Outside of Brown, Cel was involved in international conferences and scientific societies. During their PhD, they started an international nonprofit organization. Closer to home, “I was involved in the Providence community – it was a meaningful connection,” they said.
Cel gained some teaching experience, serving as a teaching assistant for classes and a teaching consultant at the Sheridan Center. During the COVID-19 pandemic, they used their lab and teaching knowledge to distribute COVID tests in Providence and “fill in the gaps of public education” on COVID testing.
Cel sought opportunities to give back to the greater community, whether through their involvement with Youth Pride Rhode Island or Mentor Rhode Island, where they mentored “a lot of high school students” in Providence.
“Just go for it:” Cel’s reflections on their PhD journey
For students who aren’t sure whether or not to pursue a PhD, Cel says to “just go for it, even if you think you’re not good enough.

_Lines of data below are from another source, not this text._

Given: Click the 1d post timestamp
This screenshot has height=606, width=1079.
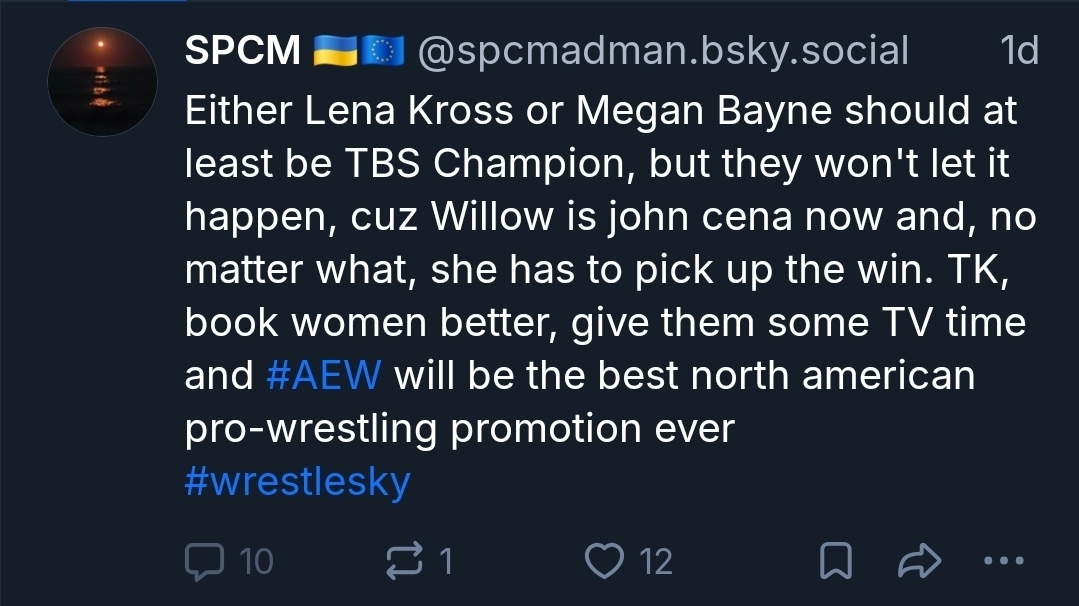Looking at the screenshot, I should (x=1019, y=50).

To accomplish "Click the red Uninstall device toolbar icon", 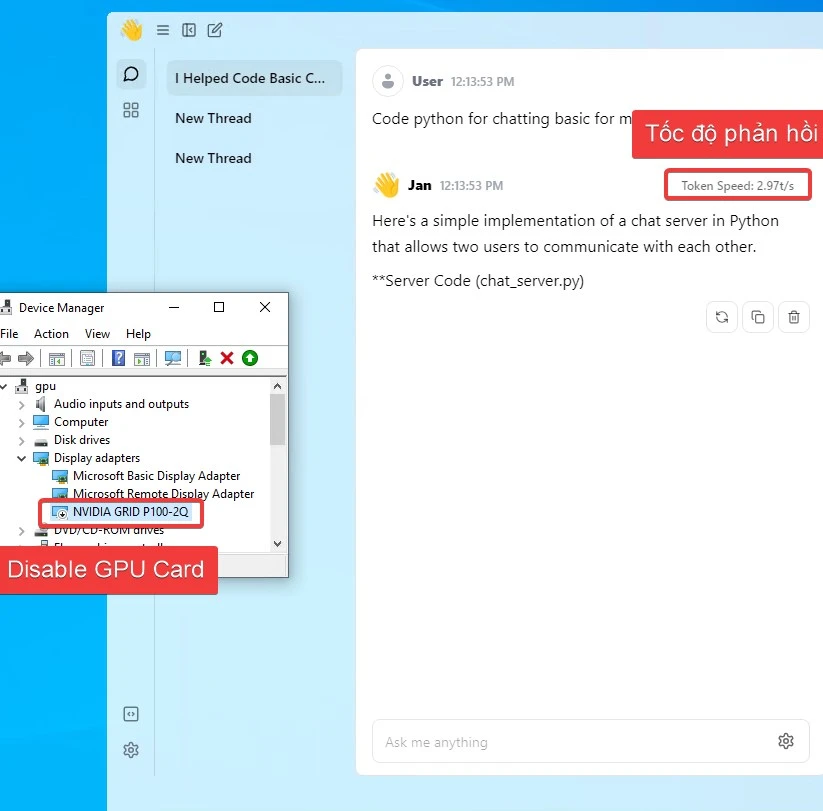I will pos(227,358).
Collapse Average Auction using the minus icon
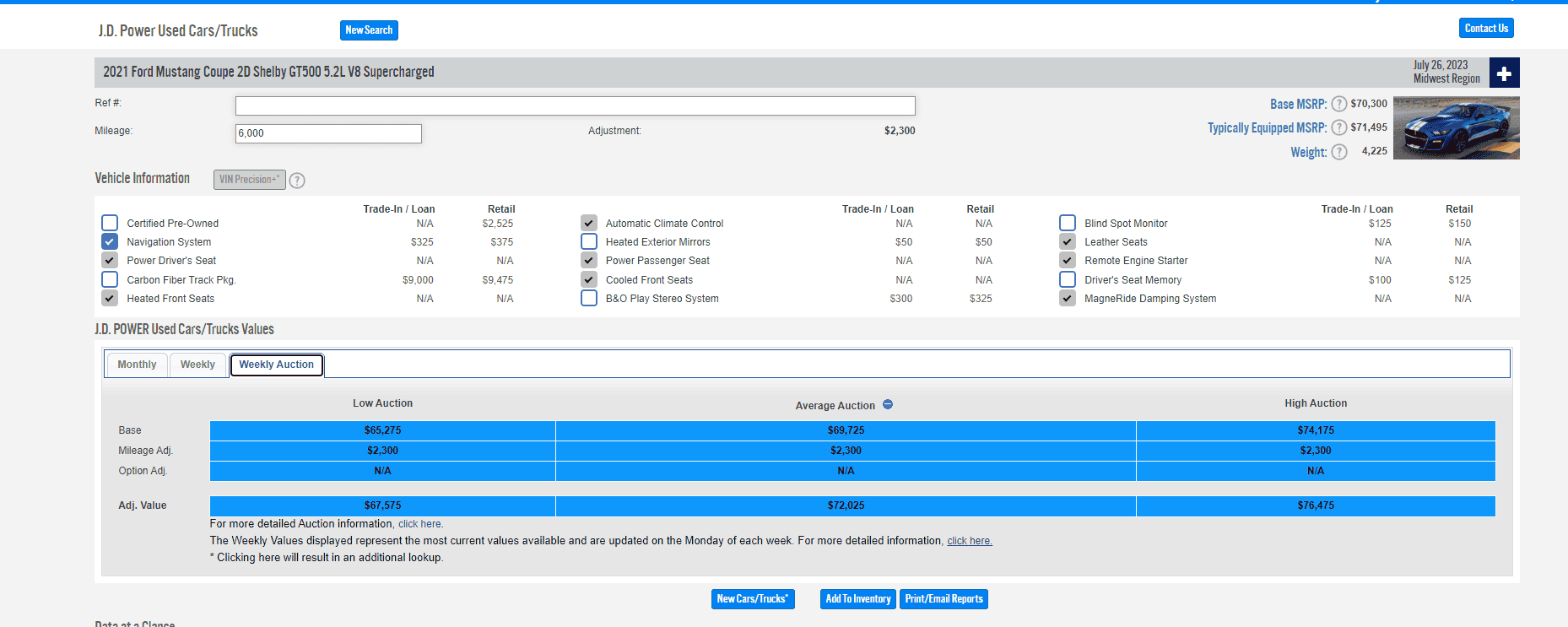The image size is (1568, 627). point(888,405)
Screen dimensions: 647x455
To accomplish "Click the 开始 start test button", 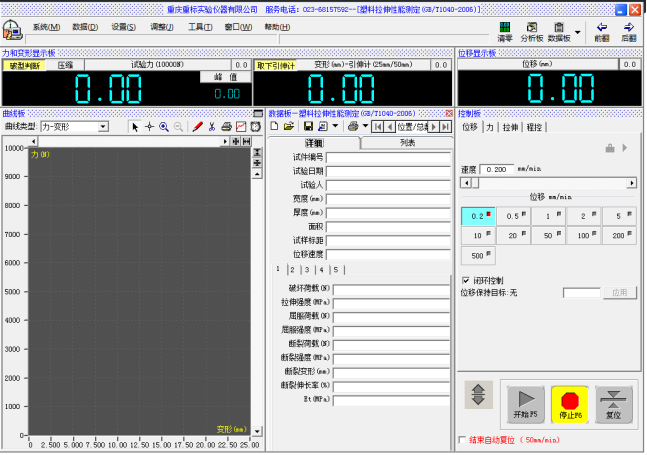I will coord(525,403).
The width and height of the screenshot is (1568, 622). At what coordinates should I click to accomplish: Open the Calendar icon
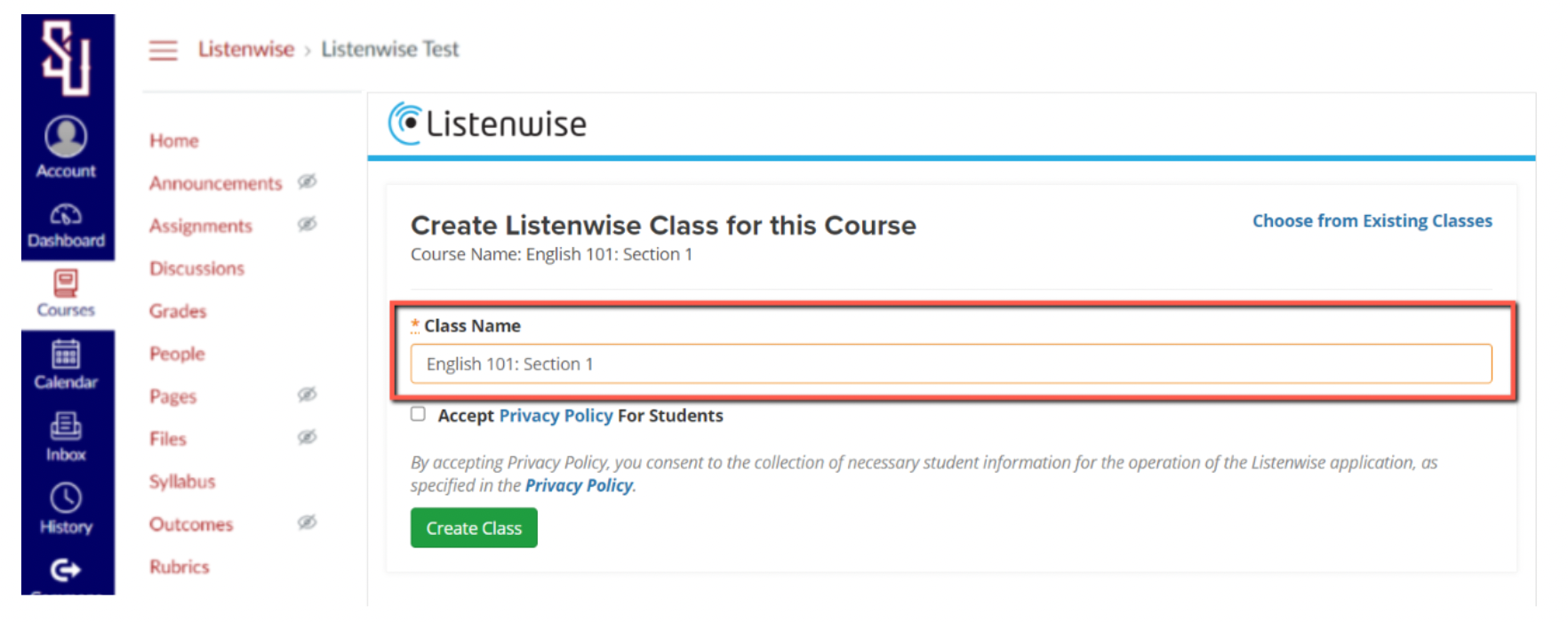(66, 355)
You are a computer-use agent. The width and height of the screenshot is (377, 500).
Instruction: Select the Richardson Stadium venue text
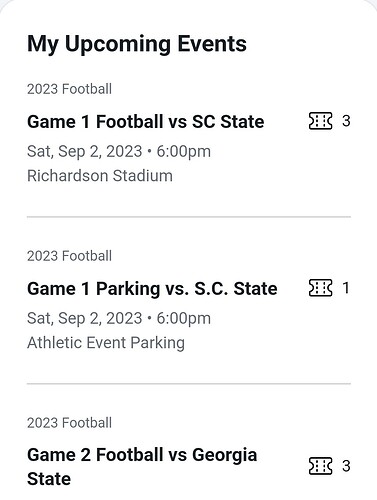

You will never really know unless you try.” Earlier in Cel’s life, they didn’t “really feel very smart.” Later, they realized that success in research is about more than “being good on paper” – it takes “resilience, creativity, passion.”
For Cel, “everything worked out in the end.” While they wish they had “collaborated and reached out to more people” earlier in their PhD journey, the pieces eventually fell into place.
To current PhD students, Cel said they shouldn’t be afraid to “reach out to people and ask for help. If someone inspires you – whether that’s a professor or another grad student or somebody in industry – reach out to them and, worst case scenario, they’re not going to respond.”
On top of reaching out to people, Cel encourages students to connect with individual funding opportunities. “Everything builds on your past, so the more track record of funding you have, the better you look,” they said. “Even if you don’t end up getting the award, you should sit down and take some time to try.”
Now, Cel is using the skills they gained throughout their PhD and applying them to “a completely different subject matter” in their postdoctoral work. “You can do something that’s completely different as long as you have a good conceptual framework,” they said.
Their postdoctoral work at Stanford focuses on electronic device fabrication and flexible electronics. “It’s a very big collaborative project team,” they said. “It’s a lot of fun and it’s definitely a lot of learning.”